I think we are all traders, but what is most important are the details in the transaction of the trades. We would probably be better served to break down the term to provide more insight to what traders do, rather than continue to use the same term for so many types of trading. (by the way, I consider myself a professional retail options trader, just in case you were wondering).
Since, the term trader is like an umbrella and actually includes all sorts of types of traders, with all sorts of trading instruments, and time horizons, there is often a lot of confusion about what a trader is really doing in the market. Actually, this umbrella labelling of a trader is probably why there is so much uncertainty about who really is a trader. Let’s take a look at different types of traders and break down this umbrella term, but remember some traders might follow more than one style of trading, thus meaning you identify with several of these areas.
Who gets to call themselves a trader?
There are generally two types of traders, those who manage their own money who are referred to as a retail or individual trader vs those traders who manage other people money, who are called institutional traders. Whether or not you manage your own money is important, especially when it comes to discussing trade strategy and market analysis. The strategies, trade entries and exits that a retail trader can do is usually very different than institutional traders who manage multi millions of dollars. In fact, I would argue that most advice or analysis that comes from an institutional trader (ie. Fund managers, Economists, or Bank Analysts) isn’t very relevant for individual traders. While some may plan to ‘buy and hold’ stocks for many years, often retail traders can’t hedge against losses, or hold losing trades for as long as an institutional trader who manages multi millions of dollars.
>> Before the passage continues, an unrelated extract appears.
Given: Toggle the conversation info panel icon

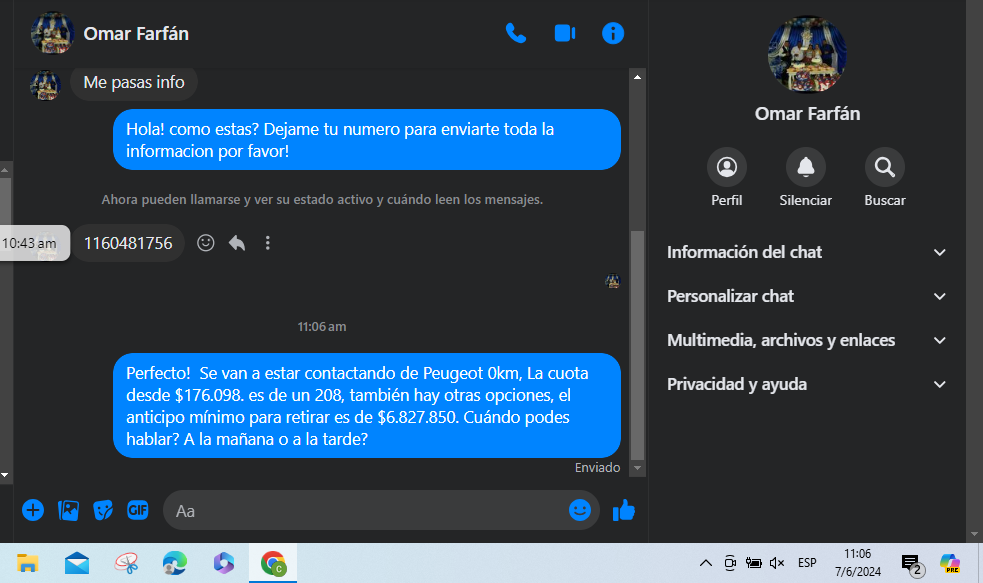Looking at the screenshot, I should (612, 33).
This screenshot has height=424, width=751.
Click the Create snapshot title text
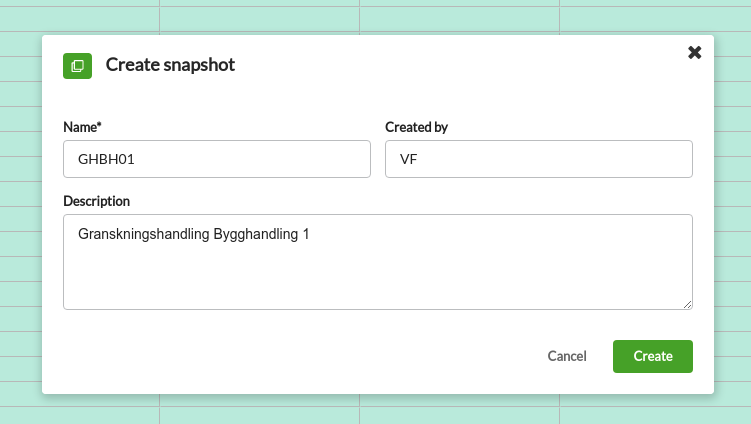tap(170, 65)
The next time you hear an analyst give his advice about holding a position, don’t forget to ask them about how long before they expect to see the anticipated move. What you may be surprise to hear is that some of these analysts may not give you a timeline, or the timeline will be years away (meaning that for you…this can leave you as a sitting duck in a trade for longer than you should be. When a market is down, an institutional trader might actually be buying more on the dip to build a position on a much larger scale than what would be appropriate for retail traders.
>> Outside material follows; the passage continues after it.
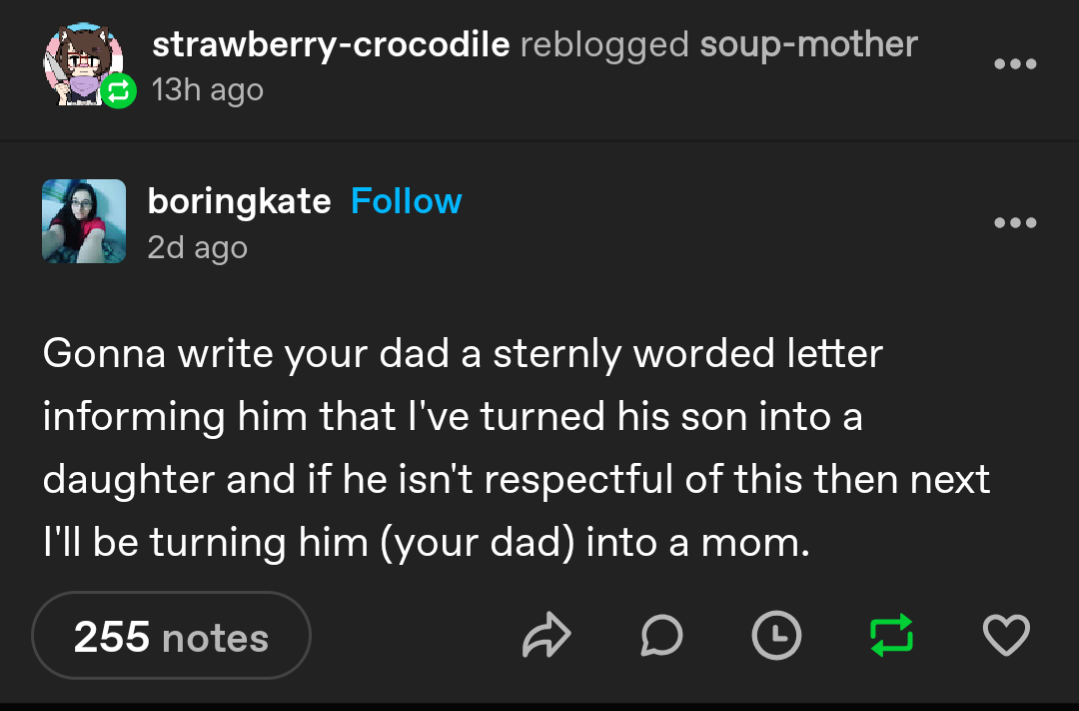Click the green reblog badge on avatar
Screen dimensions: 1079x711
[118, 91]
Of course, when you trade, you are taking on the control of trading your own account, and sometimes getting another persons’ point of view or outlook on a trading instrument like a stock, etf or futures contract can be a refreshing perspective. Watching and asking institutional traders isn’t a complete waste of time, it might be a second opinion that can help line up with the evidence you collected, but always keep in mind that the timeline, ability to manage a trade might be very different than yours.
Which brings me to my second point, time horizons in trading based on an anticipated move is very important. Depending on how long you hold trades an also classify you in to a sub classification of ‘trader’.
This trader places trades with the objective of entering and exiting the trade within one day. Since there can be different margin requirements for some of the markets that are day traded (especially in futures trades), having a plan to enter and exit a trade with a profit target and stop will be important for a day trader.
A trader who swing trades will often place trades with the objective of holding a trade for at least one night and often will hold the trade from a range of a few days to a few weeks. (This is my personal favorite way to trade)
Long Term Trader
Someone who is a long term trader is a trader who holds trades for months or longer. These types of traders are probably not looking to place a trade every day, but may watch the market for opportunities to enter or exit trades.
Breaking down the word trader can open up a much clearer picture of the markets and help to ensure you are aligning yourself with traders whose input can be most helpful. While everyone in this industry calls themselves a ‘trader’, it is important to know more details about what style of trading he/she is actually doing, and whether the money is personally managed.